Stored data ->
[Start of Attachment]
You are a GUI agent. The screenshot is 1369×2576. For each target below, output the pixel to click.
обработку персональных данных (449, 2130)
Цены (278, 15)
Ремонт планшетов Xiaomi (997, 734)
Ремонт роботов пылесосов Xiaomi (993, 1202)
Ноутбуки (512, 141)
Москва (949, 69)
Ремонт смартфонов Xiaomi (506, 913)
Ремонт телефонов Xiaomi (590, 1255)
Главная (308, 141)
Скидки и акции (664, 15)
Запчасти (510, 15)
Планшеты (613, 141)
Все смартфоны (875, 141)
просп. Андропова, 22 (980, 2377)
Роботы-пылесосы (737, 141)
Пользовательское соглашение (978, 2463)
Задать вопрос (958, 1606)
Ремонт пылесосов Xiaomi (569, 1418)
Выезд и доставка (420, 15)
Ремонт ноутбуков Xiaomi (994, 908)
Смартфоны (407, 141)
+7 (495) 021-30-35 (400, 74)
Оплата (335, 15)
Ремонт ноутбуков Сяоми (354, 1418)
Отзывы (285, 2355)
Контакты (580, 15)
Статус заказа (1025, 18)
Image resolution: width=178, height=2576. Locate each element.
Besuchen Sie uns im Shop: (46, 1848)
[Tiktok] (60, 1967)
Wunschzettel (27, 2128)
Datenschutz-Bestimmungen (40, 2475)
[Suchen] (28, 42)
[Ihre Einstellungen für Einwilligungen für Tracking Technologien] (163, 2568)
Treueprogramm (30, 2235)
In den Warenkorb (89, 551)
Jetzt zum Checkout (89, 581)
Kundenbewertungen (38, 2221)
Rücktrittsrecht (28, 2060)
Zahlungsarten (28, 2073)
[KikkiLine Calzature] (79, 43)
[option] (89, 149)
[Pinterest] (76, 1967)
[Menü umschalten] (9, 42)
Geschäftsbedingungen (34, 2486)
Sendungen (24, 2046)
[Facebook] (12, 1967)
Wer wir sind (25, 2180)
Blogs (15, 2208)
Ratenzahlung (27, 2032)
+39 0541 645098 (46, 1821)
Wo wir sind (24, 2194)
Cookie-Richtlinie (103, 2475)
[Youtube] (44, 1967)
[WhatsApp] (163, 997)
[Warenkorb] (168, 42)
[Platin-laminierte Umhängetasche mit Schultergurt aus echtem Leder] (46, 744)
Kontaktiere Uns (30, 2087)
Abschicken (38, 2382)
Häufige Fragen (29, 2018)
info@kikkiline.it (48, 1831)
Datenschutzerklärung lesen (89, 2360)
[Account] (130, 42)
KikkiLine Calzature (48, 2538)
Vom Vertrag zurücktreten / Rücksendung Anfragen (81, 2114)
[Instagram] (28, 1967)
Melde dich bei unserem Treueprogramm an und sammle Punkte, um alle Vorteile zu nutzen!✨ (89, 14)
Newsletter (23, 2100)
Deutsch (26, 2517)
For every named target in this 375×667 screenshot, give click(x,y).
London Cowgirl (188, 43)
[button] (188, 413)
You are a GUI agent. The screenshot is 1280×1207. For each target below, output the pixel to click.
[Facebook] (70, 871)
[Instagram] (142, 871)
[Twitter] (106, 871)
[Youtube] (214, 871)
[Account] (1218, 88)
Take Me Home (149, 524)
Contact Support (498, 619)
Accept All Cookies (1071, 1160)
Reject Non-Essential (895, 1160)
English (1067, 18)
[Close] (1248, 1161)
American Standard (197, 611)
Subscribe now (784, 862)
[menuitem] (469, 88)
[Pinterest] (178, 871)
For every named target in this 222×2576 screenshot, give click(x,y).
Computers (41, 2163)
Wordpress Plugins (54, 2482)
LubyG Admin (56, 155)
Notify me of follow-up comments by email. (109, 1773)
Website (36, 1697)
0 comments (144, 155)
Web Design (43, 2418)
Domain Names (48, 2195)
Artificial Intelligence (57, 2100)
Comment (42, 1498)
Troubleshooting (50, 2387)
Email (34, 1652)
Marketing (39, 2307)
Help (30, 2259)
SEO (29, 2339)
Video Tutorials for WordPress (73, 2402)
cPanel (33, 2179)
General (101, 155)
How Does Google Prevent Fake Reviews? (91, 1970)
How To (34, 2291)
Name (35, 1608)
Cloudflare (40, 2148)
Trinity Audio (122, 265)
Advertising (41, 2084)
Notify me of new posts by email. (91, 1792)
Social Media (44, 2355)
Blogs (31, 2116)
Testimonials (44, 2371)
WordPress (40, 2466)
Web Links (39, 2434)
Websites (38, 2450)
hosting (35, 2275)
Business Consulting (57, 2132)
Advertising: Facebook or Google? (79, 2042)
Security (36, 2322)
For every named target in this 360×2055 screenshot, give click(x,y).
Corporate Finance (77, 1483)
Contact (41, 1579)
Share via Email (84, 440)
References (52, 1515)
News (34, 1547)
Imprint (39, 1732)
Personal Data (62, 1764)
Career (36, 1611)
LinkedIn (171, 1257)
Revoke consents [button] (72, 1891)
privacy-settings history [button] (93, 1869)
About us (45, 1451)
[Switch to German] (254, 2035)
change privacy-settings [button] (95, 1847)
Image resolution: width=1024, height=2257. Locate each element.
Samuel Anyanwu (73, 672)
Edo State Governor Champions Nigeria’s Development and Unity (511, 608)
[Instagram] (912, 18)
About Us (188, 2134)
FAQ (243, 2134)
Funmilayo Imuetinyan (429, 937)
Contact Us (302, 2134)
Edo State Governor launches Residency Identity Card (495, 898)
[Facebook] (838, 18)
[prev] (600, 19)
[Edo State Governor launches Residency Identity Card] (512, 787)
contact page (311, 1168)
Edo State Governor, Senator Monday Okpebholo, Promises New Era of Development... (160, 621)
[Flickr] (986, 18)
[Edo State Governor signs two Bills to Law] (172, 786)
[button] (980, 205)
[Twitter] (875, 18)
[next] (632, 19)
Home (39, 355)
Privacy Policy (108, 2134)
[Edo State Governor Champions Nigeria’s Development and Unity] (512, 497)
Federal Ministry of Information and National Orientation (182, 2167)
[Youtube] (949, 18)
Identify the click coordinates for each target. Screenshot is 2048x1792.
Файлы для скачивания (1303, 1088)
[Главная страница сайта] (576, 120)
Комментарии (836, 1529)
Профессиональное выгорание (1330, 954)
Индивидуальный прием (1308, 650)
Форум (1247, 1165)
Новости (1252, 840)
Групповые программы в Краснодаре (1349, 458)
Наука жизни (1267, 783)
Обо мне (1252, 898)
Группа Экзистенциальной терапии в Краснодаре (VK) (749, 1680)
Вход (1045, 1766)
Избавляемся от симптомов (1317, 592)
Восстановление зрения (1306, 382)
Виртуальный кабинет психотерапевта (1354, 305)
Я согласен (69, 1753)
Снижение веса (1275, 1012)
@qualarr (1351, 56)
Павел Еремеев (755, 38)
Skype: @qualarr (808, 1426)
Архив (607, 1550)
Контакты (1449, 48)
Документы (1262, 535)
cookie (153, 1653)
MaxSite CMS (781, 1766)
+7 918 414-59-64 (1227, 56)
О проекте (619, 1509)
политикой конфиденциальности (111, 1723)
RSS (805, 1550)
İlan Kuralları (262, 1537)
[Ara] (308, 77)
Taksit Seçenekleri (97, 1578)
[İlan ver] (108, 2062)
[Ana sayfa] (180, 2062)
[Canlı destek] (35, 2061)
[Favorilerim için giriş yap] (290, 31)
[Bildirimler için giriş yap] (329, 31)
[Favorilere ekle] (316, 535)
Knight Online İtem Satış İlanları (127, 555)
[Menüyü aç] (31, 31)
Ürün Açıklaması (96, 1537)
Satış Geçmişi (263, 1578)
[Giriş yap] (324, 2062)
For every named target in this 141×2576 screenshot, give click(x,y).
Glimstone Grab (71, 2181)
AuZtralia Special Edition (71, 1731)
[End of Attachment]
Work order -> Each line of the entries holding the string "pixel" should be found and copied.

Completed exercise ->
You are a GUI agent. The screenshot is 1369×2576. For each target below, output the pixel to click.
You are a GUI agent. The screenshot is 1280×1207. For each target below, output the pixel to click.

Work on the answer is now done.